──────── Extracted material
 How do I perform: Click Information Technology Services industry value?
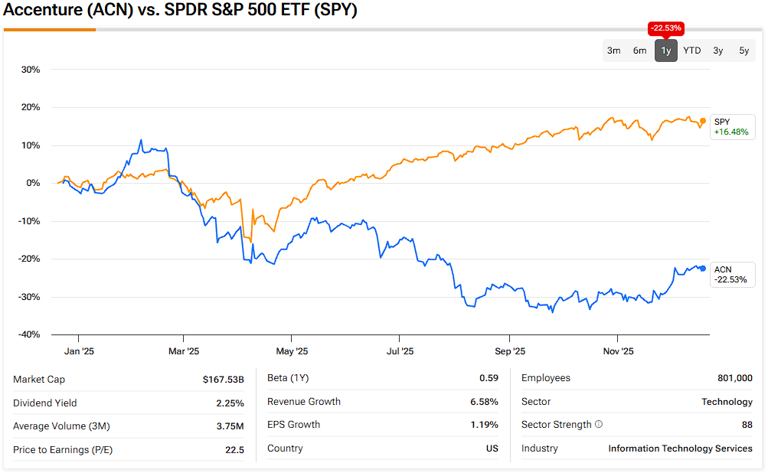tap(680, 448)
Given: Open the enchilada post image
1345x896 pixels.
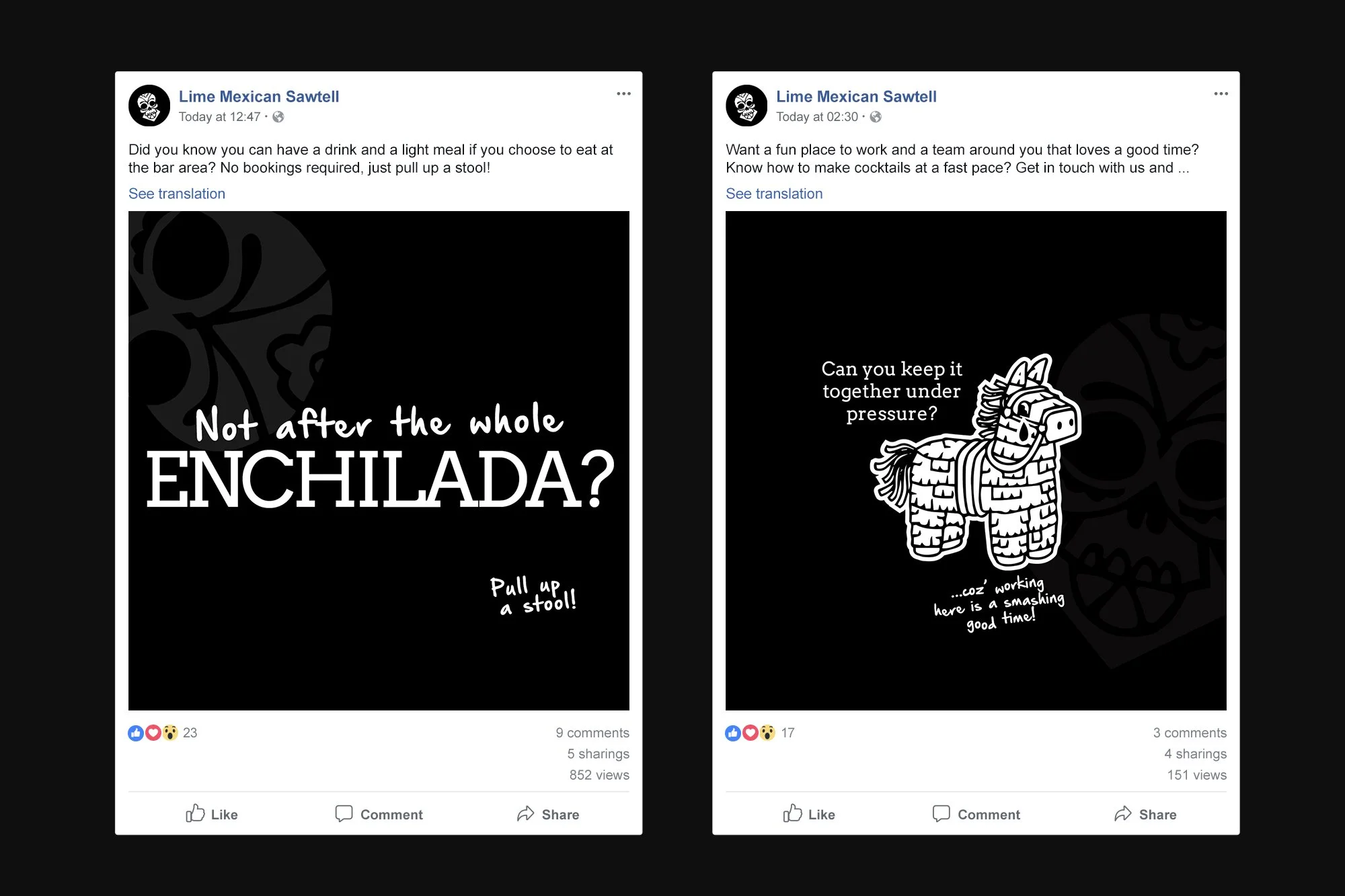Looking at the screenshot, I should [x=379, y=460].
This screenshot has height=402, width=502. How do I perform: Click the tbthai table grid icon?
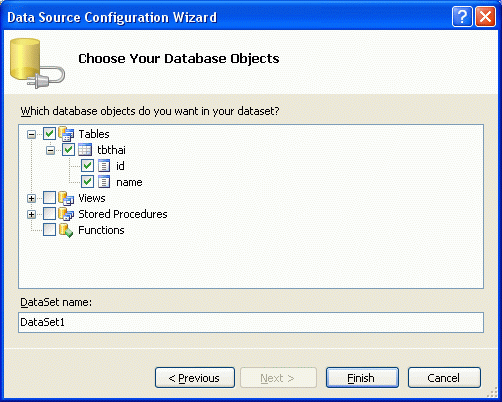click(85, 150)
────────────────
» What needs to be done
Repeat every entry above precisely, leaving each picture out.

» Result for this exercise
 How do I perform: Click Information Technology Services industry value?
tap(680, 448)
Given: Open the enchilada post image
1345x896 pixels.
Looking at the screenshot, I should [x=379, y=460].
This screenshot has height=402, width=502. How do I perform: Click the tbthai table grid icon?
click(85, 150)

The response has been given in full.